Las recientes iniciativas sobre nulidad electoral por “intervención extranjera”, la creación de mecanismos de “integridad” para revisar candidaturas y la nueva propuesta para corregir la reforma judicial revelan algo más profundo que simples ajustes legales. Lo que estamos viendo es un cambio de lógica institucional: pasar de un país que buscaba certidumbre en los procesos, a uno que empieza a introducir incertidumbre en las reglas y certidumbre en los resultados. Es decir, la democracia al revés.
Porque el problema no está únicamente en una reforma específica. Está en el patrón que comienza a repetirse. Las iniciativas electorales utilizan conceptos extraordinariamente vagos: “riesgo razonable”, “intervención”, “información relevante” por ejemplo. Son categorías tan amplias que permiten interpretaciones discrecionales y profundamente políticas.
Y eso cambia completamente la naturaleza del sistema. En una democracia sólida, las instituciones funcionan precisamente porque los límites del poder son relativamente claros.
Los jueces deben tener márgenes definidos. Sin embargo, cuando las reglas se vuelven ambiguas, elásticas y re-interpretables, el resultado comienza a volverse previsible. La incertidumbre institucionalizada se vuelve certidumbre des-institucionalizada. Y la discrecionalidad normalmente beneficia al poder.

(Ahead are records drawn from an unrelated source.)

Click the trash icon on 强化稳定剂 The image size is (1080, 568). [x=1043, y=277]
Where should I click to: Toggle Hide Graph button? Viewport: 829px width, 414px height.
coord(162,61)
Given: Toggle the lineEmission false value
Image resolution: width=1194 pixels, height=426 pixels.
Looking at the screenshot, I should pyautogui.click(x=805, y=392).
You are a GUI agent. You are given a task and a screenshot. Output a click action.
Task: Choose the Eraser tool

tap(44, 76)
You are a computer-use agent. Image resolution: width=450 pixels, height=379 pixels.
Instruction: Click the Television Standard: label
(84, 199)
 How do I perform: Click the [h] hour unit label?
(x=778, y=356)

La llamada “corrección” de la reforma judicial confirma además que el propio oficialismo entendió que el modelo aprobado en 2024 era caótico y difícilmente operable. Ya no se trata de apertura democrática masiva. Ahora se trata de administrar el proceso electivo de los juzgadores.

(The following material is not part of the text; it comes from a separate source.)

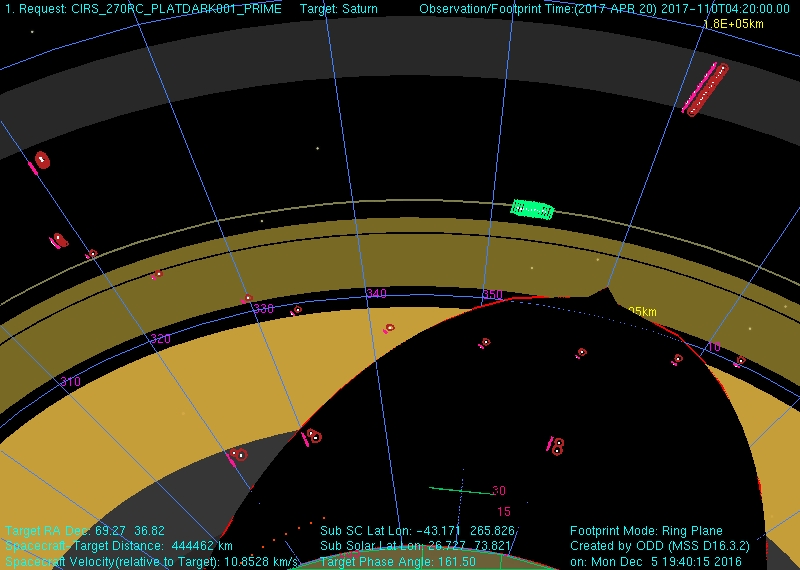800x570 pixels.
Task: Click the red 30 latitude label
Action: tap(499, 490)
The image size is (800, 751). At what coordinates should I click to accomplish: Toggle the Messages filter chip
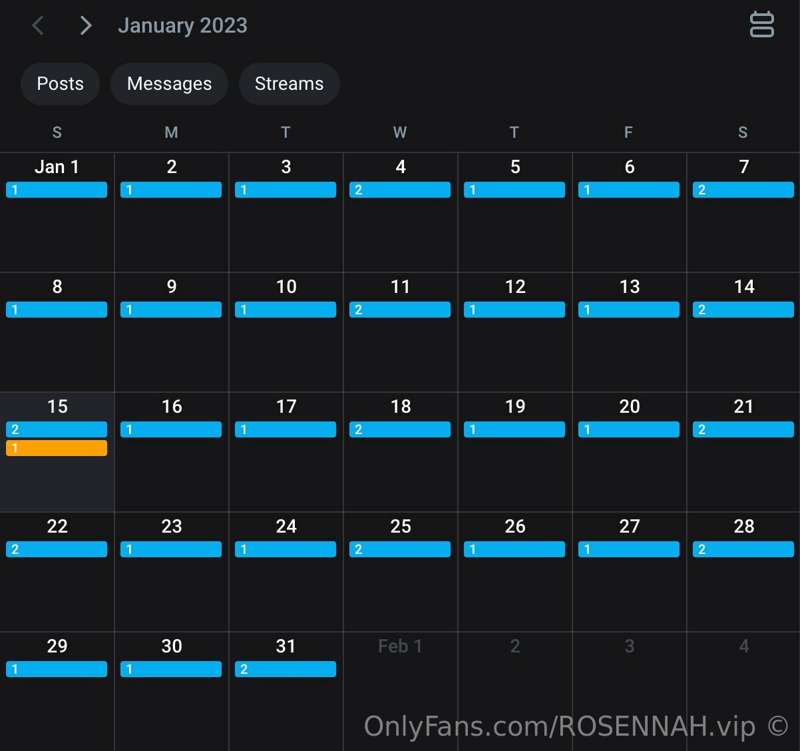(169, 84)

Y ese cambio no pasa desapercibido para los inversionistas. Durante meses se ha dicho que la preocupación empresarial frente a la reforma judicial era simple resistencia política o ideológica. Eso es negar el problema. Lo que realmente preocupa es algo mucho más profundo: la percepción creciente de que jueces, órganos electorales y autoridades regulatorias terminarán encontrando siempre la interpretación adecuada para alinearse con el poder político dominante.
Porque los inversionistas no apuestan solamente donde hay crecimiento. Invierten donde existen reglas relativamente previsibles, tribunales razonablemente autónomos y procedimientos que no dependen del clima político del momento. Cuando un país empieza a normalizar causales abiertas; criterios ambiguos; mecanismos discrecionales; filtros administrativos; y autoridades crecientemente alineadas, el capital entiende rápidamente que la ley deja de ser un límite claro al poder y empieza a convertirse en una herramienta flexible del poder.
Porque el gran problema de nuestro tiempo ya no es la ausencia de democracia formal. El verdadero problema es la aparición de sistemas donde las reglas se vuelven inciertas, pero el resultado político cada vez parece más previsible. Morena y su gobierno siempre ganará su juicio fiscal o administrativo contra empresarios, la elección perdida será nula y la o el político carismático neutralizado. Cuando eso ocurre, la democracia deja de tener contenido real.